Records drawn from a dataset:
- Opening Delimiter -

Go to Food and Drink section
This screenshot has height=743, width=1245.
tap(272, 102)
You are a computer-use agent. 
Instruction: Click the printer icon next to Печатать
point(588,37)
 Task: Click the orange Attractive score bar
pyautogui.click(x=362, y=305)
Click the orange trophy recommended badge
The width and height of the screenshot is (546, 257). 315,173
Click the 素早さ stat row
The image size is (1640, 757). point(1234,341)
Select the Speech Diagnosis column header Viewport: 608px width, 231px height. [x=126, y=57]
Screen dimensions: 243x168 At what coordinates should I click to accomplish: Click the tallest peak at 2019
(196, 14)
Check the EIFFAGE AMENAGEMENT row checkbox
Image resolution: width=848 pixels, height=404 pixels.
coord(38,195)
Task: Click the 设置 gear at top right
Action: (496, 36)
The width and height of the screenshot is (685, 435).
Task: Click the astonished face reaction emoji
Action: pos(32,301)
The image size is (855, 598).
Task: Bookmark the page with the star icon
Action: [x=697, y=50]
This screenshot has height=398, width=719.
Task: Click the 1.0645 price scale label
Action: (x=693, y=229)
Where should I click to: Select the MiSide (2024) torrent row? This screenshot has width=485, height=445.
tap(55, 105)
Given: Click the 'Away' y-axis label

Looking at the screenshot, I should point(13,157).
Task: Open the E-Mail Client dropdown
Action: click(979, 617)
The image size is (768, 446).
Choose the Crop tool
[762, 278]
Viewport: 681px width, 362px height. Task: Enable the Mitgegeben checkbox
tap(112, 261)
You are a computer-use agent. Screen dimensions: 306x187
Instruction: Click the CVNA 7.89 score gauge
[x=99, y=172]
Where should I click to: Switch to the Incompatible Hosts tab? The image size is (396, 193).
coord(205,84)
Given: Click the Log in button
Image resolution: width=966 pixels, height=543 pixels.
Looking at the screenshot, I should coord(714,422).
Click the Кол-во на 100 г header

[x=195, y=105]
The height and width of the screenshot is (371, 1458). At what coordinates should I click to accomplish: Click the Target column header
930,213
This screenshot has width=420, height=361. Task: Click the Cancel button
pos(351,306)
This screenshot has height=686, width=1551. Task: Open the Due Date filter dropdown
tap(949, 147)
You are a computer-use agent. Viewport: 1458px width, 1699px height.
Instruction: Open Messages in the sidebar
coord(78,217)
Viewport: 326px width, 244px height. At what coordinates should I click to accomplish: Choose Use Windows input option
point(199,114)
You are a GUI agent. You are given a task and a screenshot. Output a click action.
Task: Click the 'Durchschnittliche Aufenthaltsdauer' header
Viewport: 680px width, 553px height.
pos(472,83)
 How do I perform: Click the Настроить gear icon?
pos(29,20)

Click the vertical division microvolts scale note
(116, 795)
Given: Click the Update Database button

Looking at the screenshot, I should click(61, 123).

- Closing Delimiter -

### PROBLEM DETAILS
Reproduce every entry exactly, with nothing added or dropped.

### WRITTEN SOLUTION
Go to Food and Drink section
This screenshot has height=743, width=1245.
tap(272, 102)
You are a computer-use agent. 
Instruction: Click the printer icon next to Печатать
point(588,37)
 Task: Click the orange Attractive score bar
pyautogui.click(x=362, y=305)
Click the orange trophy recommended badge
The width and height of the screenshot is (546, 257). 315,173
Click the 素早さ stat row
The image size is (1640, 757). point(1234,341)
Select the Speech Diagnosis column header Viewport: 608px width, 231px height. [x=126, y=57]
Screen dimensions: 243x168 At what coordinates should I click to accomplish: Click the tallest peak at 2019
(196, 14)
Check the EIFFAGE AMENAGEMENT row checkbox
Image resolution: width=848 pixels, height=404 pixels.
coord(38,195)
Task: Click the 设置 gear at top right
Action: (496, 36)
The width and height of the screenshot is (685, 435).
Task: Click the astonished face reaction emoji
Action: pos(32,301)
The image size is (855, 598).
Task: Bookmark the page with the star icon
Action: [x=697, y=50]
This screenshot has height=398, width=719.
Task: Click the 1.0645 price scale label
Action: (x=693, y=229)
Where should I click to: Select the MiSide (2024) torrent row? This screenshot has width=485, height=445.
tap(55, 105)
Given: Click the 'Away' y-axis label

Looking at the screenshot, I should point(13,157).
Task: Open the E-Mail Client dropdown
Action: click(979, 617)
The image size is (768, 446).
Choose the Crop tool
[762, 278]
Viewport: 681px width, 362px height. Task: Enable the Mitgegeben checkbox
tap(112, 261)
You are a computer-use agent. Screen dimensions: 306x187
Instruction: Click the CVNA 7.89 score gauge
[x=99, y=172]
Where should I click to: Switch to the Incompatible Hosts tab? The image size is (396, 193).
coord(205,84)
Given: Click the Log in button
Image resolution: width=966 pixels, height=543 pixels.
Looking at the screenshot, I should coord(714,422).
Click the Кол-во на 100 г header

[x=195, y=105]
The height and width of the screenshot is (371, 1458). At what coordinates should I click to accomplish: Click the Target column header
930,213
This screenshot has width=420, height=361. Task: Click the Cancel button
pos(351,306)
This screenshot has height=686, width=1551. Task: Open the Due Date filter dropdown
tap(949, 147)
You are a computer-use agent. Viewport: 1458px width, 1699px height.
Instruction: Open Messages in the sidebar
coord(78,217)
Viewport: 326px width, 244px height. At what coordinates should I click to accomplish: Choose Use Windows input option
point(199,114)
You are a GUI agent. You are given a task and a screenshot. Output a click action.
Task: Click the 'Durchschnittliche Aufenthaltsdauer' header
Viewport: 680px width, 553px height.
pos(472,83)
 How do I perform: Click the Настроить gear icon?
pos(29,20)

Click the vertical division microvolts scale note
(116, 795)
Given: Click the Update Database button

Looking at the screenshot, I should click(61, 123).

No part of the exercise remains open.